GOLD LINE BENEFITS FROM LAX-EXPANSION DREAD;
Light Rail: The Route Could Connect Pasadena With La/ontario Airport In 20 Years, Planners Say.
Opposition to a possible airport expansion in Los Angeles could inadvertently boost an effort to extend light rail service from Pasadena to LA/Ontario International Airport.
The result would be more transportation options for Inland commuters, officials said Wednesday. But they cautioned that extending the Metro Gold Line to the airport could be at least 20 years away.

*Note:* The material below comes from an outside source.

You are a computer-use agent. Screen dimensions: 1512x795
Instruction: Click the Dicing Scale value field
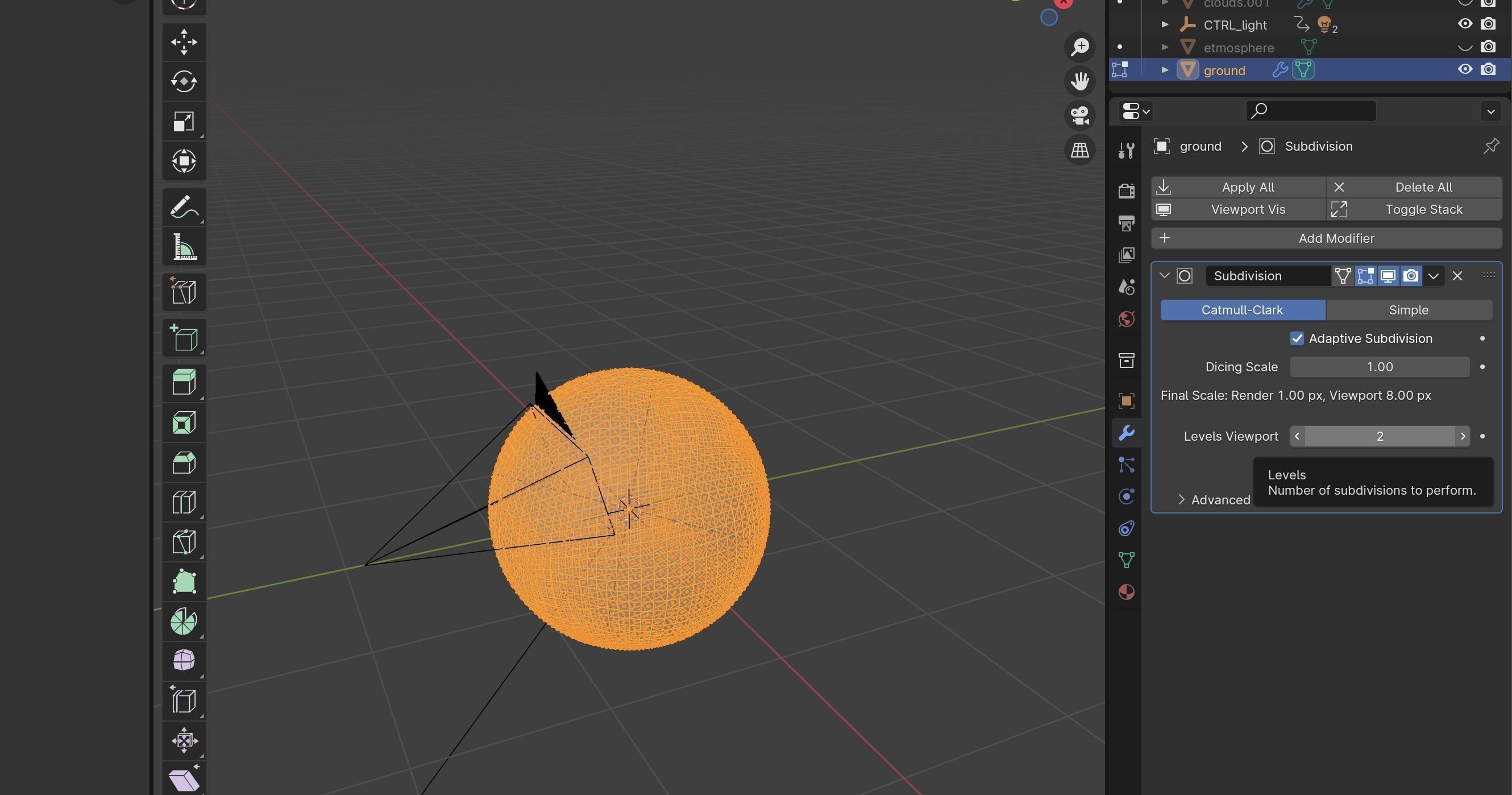click(x=1379, y=367)
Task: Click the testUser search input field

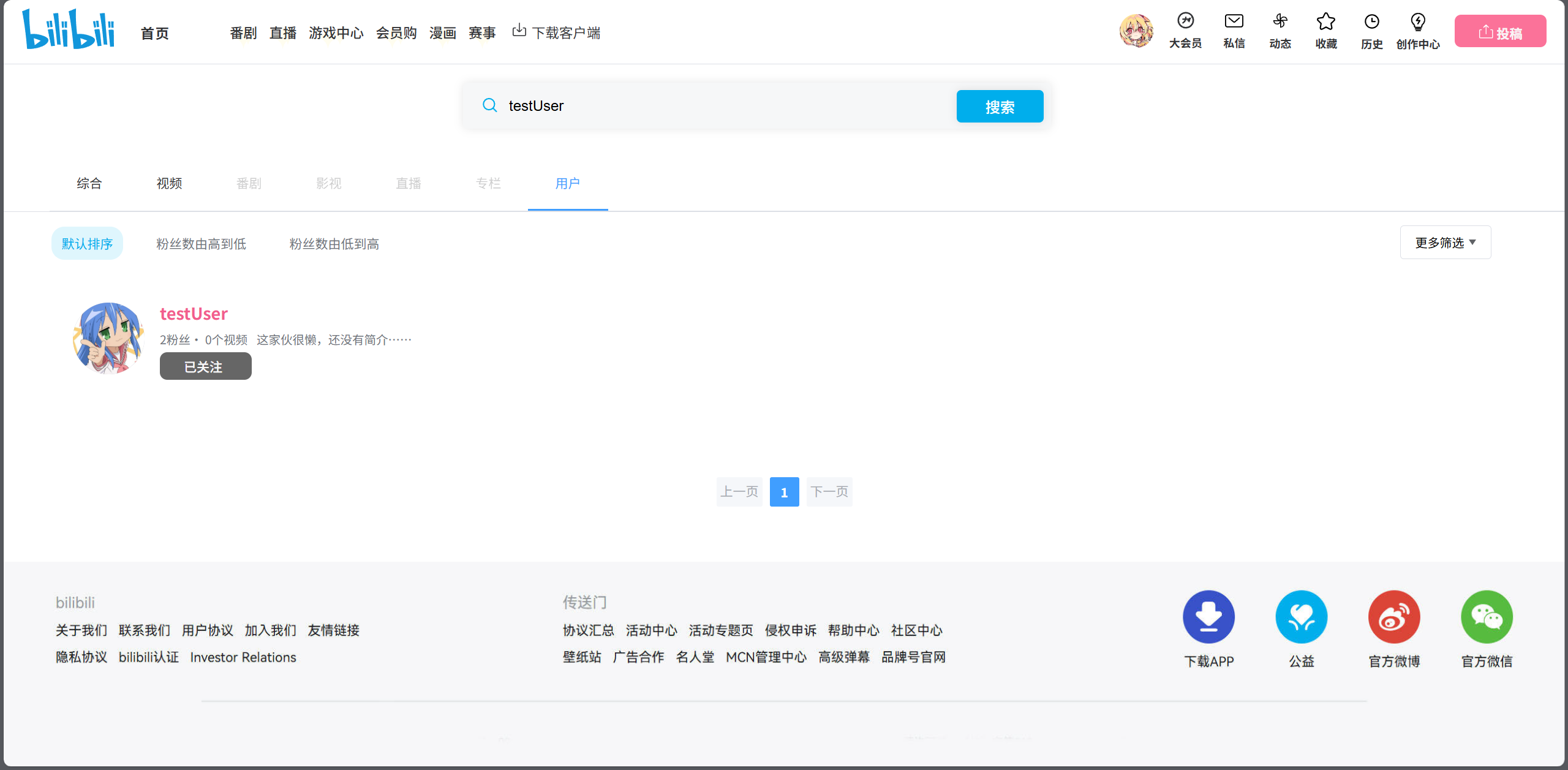Action: (x=723, y=106)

"The reality is, if we don't start now, it will be 50 years," Ontario Mayor Paul Leon told a group of about 100 government and transportation leaders who gathered at the airport to kick off a 14-month study. "We must get prepared for the future. The beginning starts today."
The Gold Line light rail, which is smaller than a Metrolink train and is propelled by electricity instead of diesel engines, already offers a transportation alternative between Los Angeles' Union Station and Pasadena.

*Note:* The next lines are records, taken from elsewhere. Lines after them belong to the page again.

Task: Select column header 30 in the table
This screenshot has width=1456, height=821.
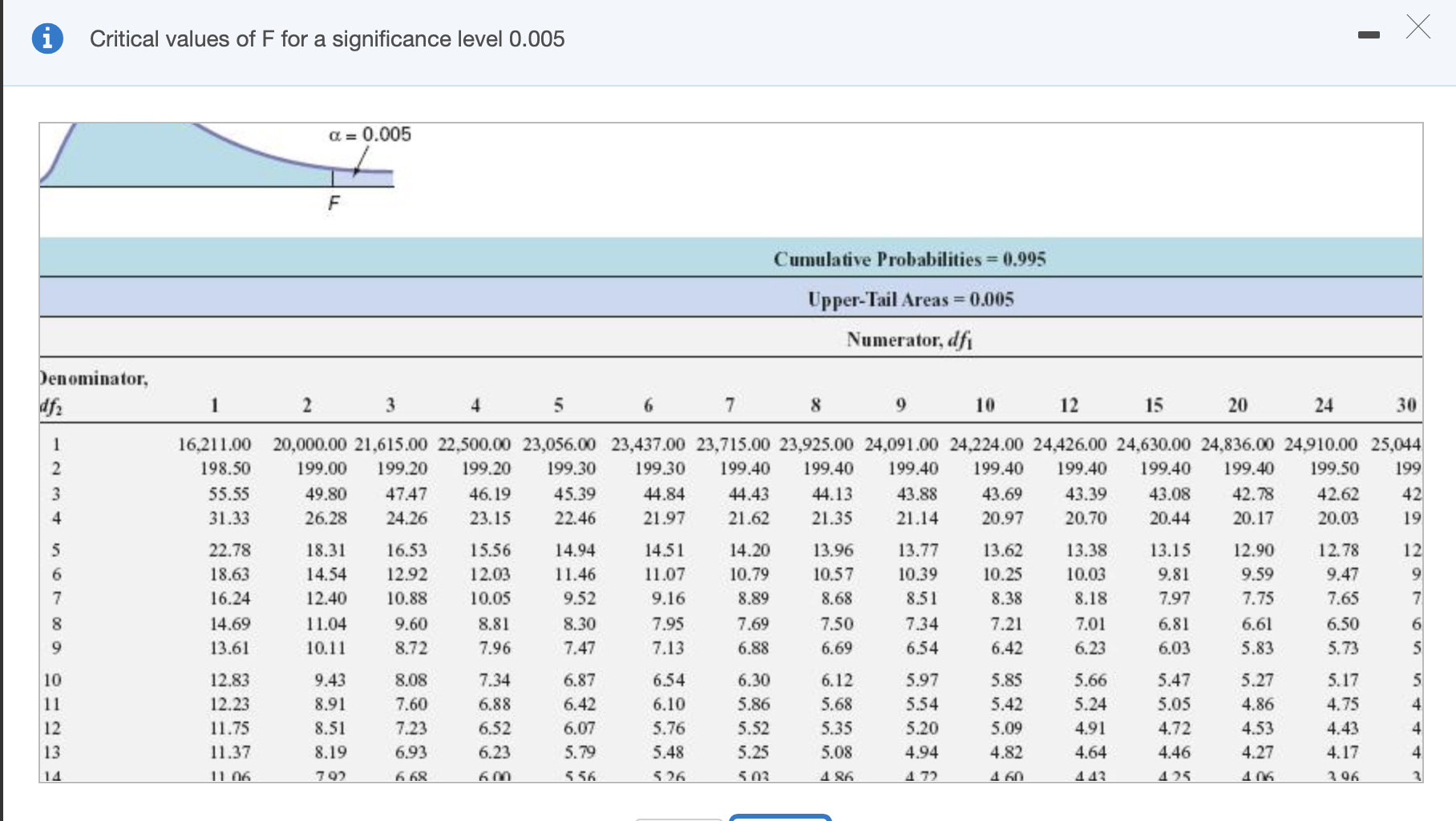Action: [1409, 406]
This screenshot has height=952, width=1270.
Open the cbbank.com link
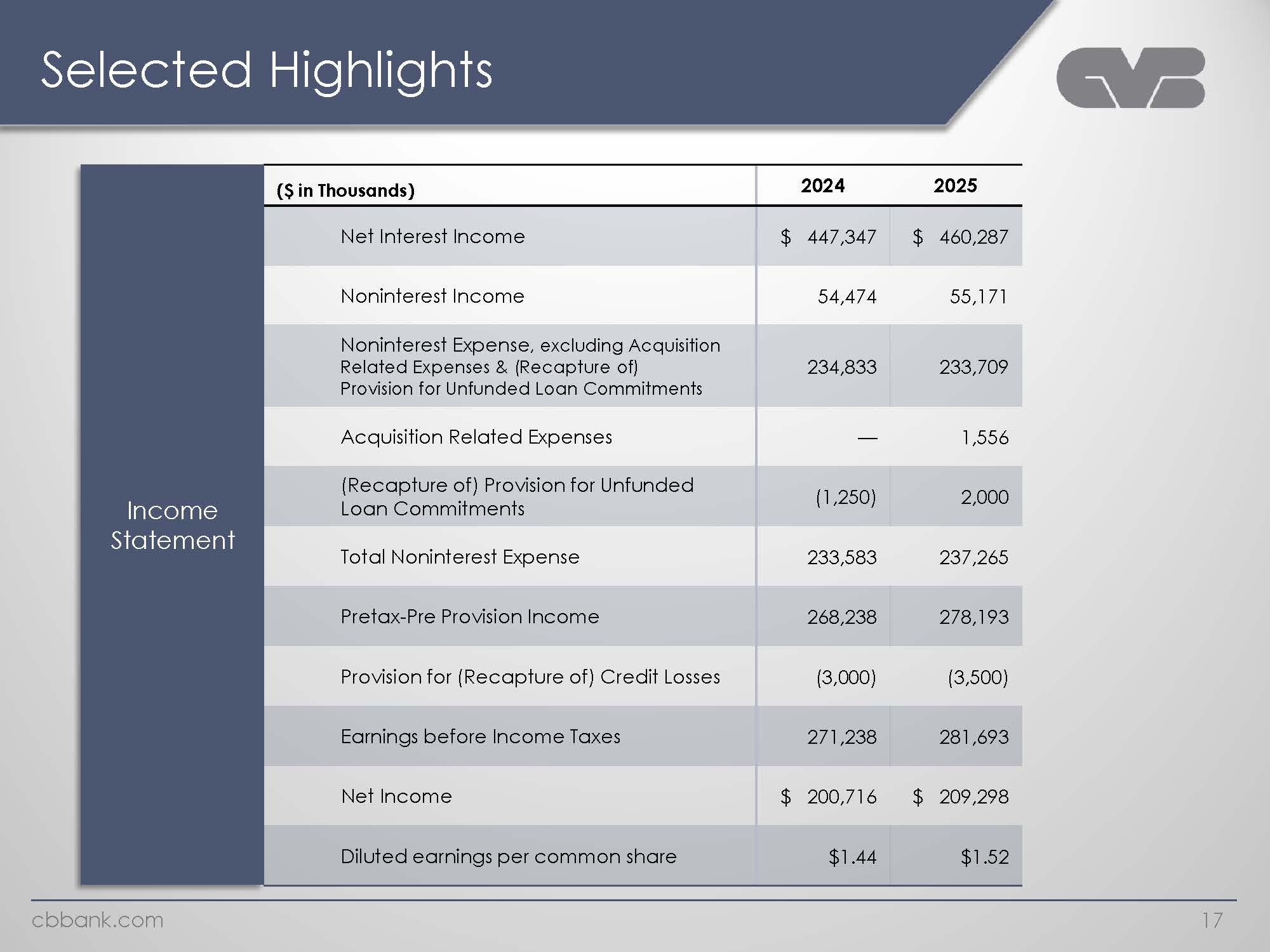tap(97, 920)
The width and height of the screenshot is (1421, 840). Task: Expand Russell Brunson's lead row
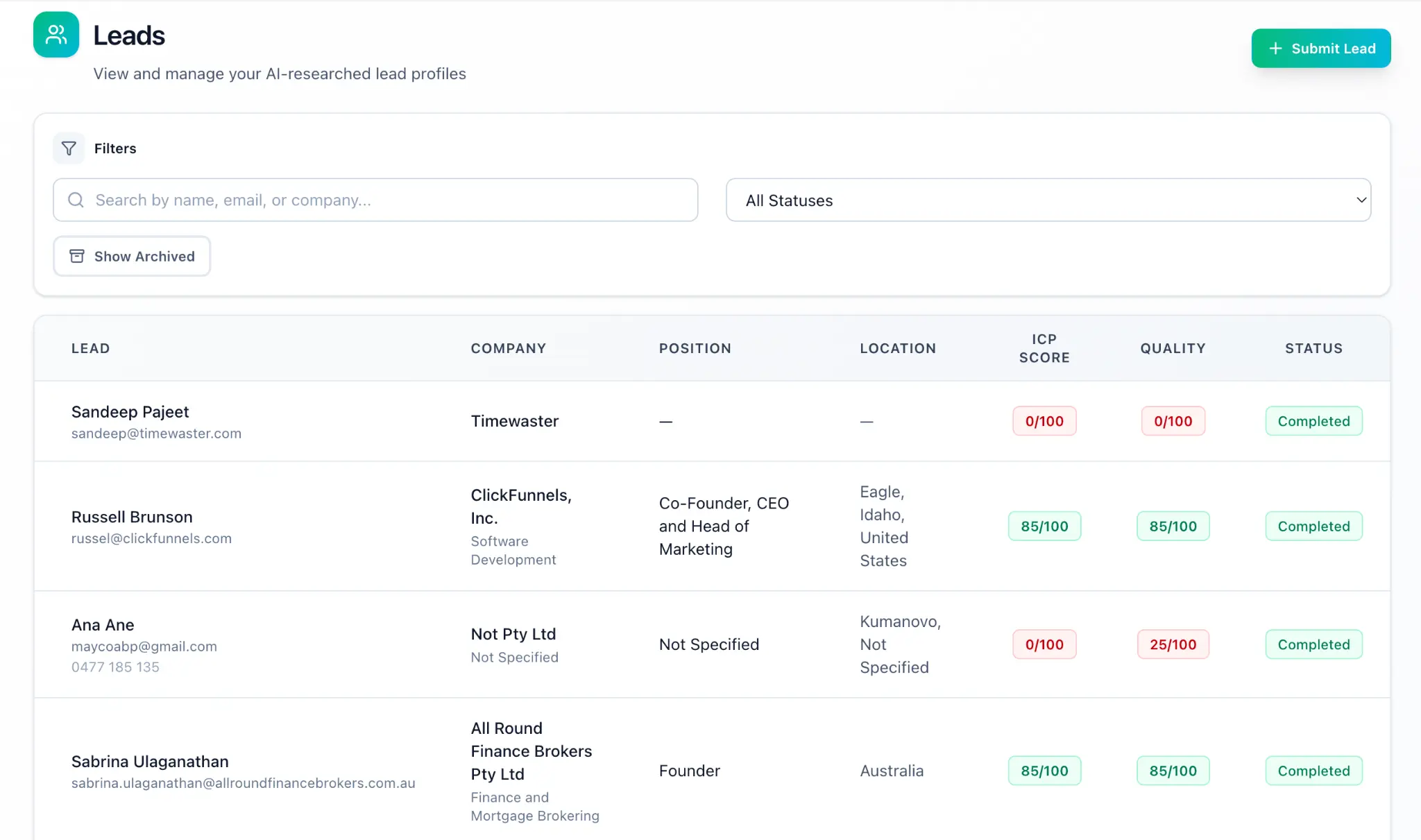pyautogui.click(x=278, y=527)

An additional segment to Azusa is planned to open in 2011, and another segment to Montclair is scheduled to open in 2014. Those two extensions, together an estimated 24 miles, are expected to cost almost $1.2 billion. Construction on the Pasadena-Azusa portion is scheduled to start next year.

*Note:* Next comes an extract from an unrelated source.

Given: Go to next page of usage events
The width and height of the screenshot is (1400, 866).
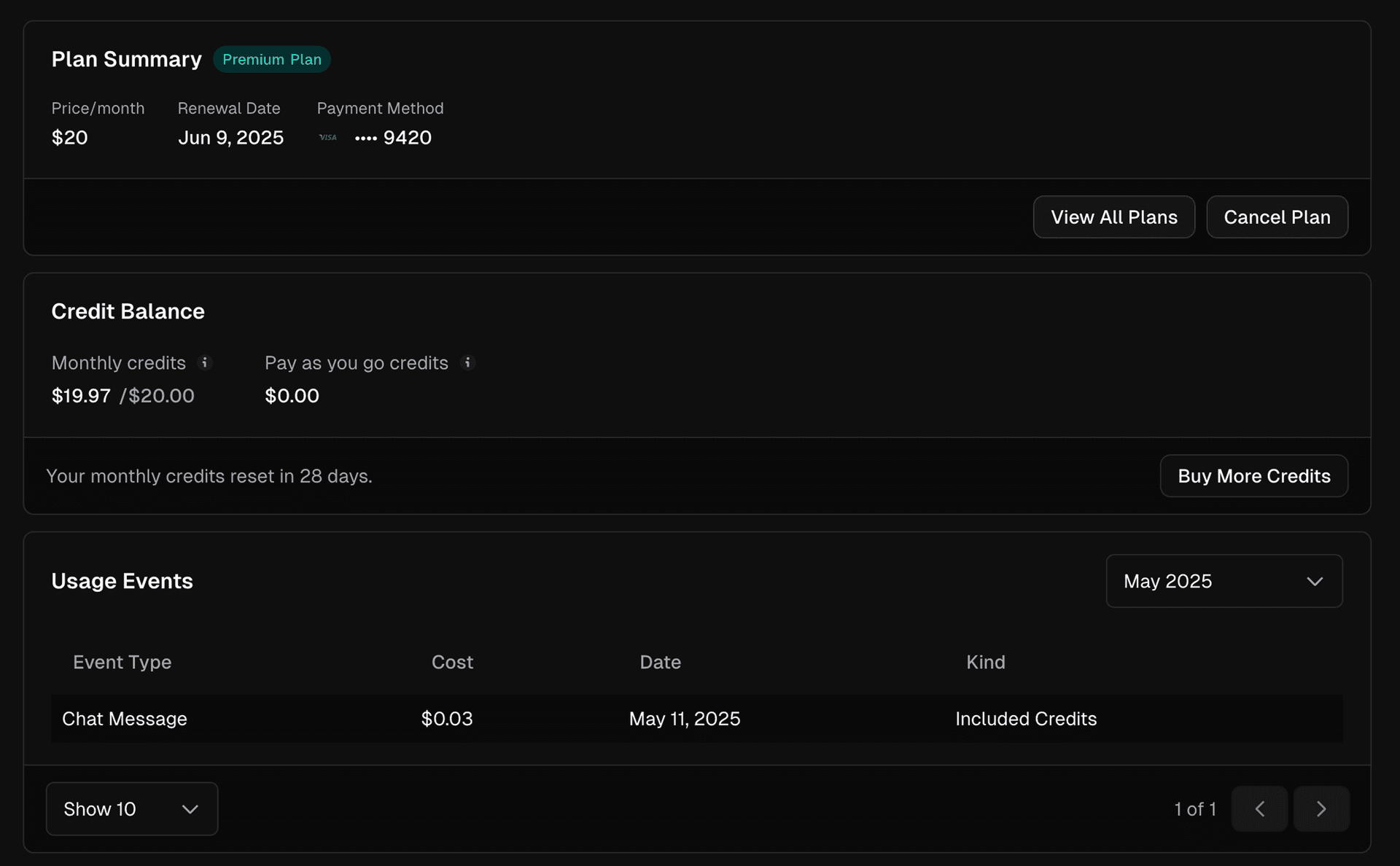Looking at the screenshot, I should tap(1322, 808).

The final eight-mile link, to Ontario airport, is expected to cost $400 million to $800 million. Such a high cost meant the proposed link could have been a tough sell if not for a recent endorsement from Los Angeles Mayor Antonio Villaraigosa, officials said.
Villaraigosa, who faces stiff opposition to expansion of Los Angeles International Airport from surrounding neighborhoods, has pledged to instead steer aviation growth to another city-owned airport - LA/Ontario.
Villaraigosa has recently said that a Gold Line extension would be a key to expanding passenger counts at the Ontario airport from about 7 million passengers per year to about 30 million. The mayor has tried unsuccessfully to shift air traffic to the less-congested Ontario facility.
San Bernardino Associated Governments, the county's transportation planning agency, has agreed to contribute $250,000 to a planning effort designed to make a case for the Ontario extension.
Another regional planning agency, the Southern California Association of Governments, has kicked in another $250,000.
"This is seed money that is going to be very important to the project," said Habib Balian, chief executive officer of the Metro Gold Line Foothill Extension Construction Authority, which is planning the project.
That study is intended to examine potential routes and gather public input on station locations and other issues.
The route would provide the first rail access to a major airport in Southern California. It also would provide a complement to Metrolink rail service, which runs between San Bernardino and Los Angeles with Inland stops in Rialto, Fontana and Rancho Cucamonga.
"The challenges before you are immense," Barstow Mayor Lawrence Dale said at the event Wednesday morning.